* [What you should do]: Among the records that follow, count the lines where "table" appears, and state the count by itself.

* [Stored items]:
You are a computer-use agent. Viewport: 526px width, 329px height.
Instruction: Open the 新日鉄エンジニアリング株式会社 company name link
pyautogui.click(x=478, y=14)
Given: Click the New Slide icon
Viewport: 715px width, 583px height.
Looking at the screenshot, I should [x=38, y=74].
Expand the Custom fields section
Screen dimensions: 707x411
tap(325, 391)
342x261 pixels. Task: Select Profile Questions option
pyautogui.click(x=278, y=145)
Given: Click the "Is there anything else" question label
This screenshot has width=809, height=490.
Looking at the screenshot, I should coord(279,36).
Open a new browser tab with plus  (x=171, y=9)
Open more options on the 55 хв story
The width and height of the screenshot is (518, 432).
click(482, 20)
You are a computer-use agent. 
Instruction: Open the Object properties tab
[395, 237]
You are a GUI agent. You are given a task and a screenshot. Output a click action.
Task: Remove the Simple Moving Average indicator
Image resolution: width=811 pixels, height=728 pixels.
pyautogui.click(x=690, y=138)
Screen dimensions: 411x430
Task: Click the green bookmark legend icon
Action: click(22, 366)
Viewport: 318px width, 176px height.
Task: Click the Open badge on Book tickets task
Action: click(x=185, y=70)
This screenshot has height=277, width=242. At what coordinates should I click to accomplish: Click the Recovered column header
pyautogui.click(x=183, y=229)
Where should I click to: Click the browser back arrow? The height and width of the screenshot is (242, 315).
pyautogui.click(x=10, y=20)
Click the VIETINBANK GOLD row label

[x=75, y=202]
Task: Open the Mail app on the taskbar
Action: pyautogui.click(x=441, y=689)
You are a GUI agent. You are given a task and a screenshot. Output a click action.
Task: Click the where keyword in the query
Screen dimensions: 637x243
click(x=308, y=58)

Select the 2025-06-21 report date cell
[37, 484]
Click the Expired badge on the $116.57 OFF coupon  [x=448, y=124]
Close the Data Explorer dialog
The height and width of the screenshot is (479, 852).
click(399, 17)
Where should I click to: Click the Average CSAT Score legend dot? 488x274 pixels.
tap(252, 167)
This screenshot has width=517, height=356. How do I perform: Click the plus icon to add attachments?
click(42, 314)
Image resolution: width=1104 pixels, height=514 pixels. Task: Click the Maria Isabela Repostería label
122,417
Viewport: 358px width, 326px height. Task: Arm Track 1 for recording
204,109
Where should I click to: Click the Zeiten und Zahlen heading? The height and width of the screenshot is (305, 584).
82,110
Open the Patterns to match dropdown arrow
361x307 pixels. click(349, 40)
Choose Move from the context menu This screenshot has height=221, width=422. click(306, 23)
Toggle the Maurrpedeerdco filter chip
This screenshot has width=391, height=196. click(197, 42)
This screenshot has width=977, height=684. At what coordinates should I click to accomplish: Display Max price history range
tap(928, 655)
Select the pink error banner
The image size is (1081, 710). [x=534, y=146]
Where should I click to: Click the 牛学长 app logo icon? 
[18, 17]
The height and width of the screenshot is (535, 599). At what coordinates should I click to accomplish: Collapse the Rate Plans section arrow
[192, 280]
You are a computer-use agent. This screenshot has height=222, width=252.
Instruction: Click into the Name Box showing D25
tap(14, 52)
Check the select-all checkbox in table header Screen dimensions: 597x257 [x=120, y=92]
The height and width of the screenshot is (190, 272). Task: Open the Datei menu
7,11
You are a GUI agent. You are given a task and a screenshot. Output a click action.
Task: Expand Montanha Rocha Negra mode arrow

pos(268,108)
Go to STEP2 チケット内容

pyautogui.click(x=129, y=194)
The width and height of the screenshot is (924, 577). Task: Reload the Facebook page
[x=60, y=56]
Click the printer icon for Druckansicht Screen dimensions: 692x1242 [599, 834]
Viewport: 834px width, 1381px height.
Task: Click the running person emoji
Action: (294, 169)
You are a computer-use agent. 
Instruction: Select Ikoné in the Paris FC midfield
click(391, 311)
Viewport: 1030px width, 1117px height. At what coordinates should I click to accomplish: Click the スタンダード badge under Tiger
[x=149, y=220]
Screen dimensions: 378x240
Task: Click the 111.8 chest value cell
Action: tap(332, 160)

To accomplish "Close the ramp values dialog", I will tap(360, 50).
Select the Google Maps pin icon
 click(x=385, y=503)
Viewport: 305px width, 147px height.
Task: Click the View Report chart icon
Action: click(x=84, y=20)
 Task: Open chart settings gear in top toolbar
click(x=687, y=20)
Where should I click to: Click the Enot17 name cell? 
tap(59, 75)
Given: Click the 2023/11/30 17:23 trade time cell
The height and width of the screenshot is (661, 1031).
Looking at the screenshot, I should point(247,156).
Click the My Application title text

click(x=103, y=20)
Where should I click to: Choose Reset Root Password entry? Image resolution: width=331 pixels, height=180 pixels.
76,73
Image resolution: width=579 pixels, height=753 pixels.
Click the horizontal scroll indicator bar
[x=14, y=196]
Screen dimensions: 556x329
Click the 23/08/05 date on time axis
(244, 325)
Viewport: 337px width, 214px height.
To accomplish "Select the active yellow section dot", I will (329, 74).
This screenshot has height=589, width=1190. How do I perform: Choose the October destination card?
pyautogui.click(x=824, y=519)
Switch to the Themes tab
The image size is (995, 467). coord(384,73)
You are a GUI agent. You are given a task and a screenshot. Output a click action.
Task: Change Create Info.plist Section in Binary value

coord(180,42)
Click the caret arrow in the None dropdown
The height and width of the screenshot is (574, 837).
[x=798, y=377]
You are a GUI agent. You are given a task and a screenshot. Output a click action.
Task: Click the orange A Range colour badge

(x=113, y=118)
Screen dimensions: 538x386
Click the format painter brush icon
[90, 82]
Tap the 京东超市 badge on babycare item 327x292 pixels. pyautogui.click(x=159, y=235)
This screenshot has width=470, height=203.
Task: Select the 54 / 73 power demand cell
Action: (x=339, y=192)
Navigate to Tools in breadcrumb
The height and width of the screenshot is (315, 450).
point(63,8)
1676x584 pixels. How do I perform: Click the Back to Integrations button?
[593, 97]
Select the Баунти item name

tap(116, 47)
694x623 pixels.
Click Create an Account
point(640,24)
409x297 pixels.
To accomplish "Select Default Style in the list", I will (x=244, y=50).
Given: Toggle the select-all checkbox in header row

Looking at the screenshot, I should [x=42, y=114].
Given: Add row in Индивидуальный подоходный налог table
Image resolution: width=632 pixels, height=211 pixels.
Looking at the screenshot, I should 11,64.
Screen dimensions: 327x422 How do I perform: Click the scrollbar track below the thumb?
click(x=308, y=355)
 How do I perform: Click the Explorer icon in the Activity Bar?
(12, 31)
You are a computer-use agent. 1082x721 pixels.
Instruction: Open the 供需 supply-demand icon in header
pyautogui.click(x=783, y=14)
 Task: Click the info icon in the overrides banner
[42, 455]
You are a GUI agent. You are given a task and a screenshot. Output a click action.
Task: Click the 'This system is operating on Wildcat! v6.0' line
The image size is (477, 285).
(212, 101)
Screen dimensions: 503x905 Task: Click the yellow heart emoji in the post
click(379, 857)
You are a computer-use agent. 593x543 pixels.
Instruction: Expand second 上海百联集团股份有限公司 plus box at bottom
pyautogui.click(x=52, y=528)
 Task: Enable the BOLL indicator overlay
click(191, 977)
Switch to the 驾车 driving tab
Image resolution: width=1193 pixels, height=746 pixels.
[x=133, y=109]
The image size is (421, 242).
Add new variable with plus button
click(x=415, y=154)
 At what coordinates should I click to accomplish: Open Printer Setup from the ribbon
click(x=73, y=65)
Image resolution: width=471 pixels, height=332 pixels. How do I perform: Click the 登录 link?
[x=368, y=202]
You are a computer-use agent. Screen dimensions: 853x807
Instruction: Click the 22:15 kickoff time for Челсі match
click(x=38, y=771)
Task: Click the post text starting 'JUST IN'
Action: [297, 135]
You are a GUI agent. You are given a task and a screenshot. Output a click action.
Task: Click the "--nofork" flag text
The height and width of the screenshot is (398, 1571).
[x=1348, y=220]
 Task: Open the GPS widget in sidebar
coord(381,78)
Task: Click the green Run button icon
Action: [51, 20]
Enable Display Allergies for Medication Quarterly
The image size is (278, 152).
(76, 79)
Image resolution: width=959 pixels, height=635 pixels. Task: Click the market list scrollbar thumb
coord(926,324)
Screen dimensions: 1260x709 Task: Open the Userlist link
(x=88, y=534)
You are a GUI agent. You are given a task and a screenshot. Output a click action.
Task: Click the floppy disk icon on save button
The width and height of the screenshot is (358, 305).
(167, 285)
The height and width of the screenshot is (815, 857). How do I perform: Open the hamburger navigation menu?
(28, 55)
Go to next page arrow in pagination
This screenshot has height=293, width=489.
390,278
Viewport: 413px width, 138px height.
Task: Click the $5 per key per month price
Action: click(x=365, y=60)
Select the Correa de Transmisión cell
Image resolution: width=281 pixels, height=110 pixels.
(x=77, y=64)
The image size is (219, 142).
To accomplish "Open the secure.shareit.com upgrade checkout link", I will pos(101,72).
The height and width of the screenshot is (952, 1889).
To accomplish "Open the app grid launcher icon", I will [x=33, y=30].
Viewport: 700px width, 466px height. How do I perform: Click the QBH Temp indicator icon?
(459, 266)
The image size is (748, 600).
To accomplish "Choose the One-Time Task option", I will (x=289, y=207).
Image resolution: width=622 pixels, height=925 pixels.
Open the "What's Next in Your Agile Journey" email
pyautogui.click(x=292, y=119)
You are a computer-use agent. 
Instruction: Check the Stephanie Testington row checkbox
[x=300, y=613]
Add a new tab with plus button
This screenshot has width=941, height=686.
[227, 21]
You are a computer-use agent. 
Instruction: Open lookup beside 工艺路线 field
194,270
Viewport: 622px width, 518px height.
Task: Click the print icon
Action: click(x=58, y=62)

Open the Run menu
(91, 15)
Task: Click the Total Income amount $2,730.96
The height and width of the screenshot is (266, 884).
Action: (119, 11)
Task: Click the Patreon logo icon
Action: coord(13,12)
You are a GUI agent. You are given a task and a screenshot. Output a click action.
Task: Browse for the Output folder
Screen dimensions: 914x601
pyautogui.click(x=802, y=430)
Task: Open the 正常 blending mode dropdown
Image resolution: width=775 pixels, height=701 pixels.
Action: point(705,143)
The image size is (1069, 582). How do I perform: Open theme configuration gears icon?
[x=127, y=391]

* [Response for this exercise]: 2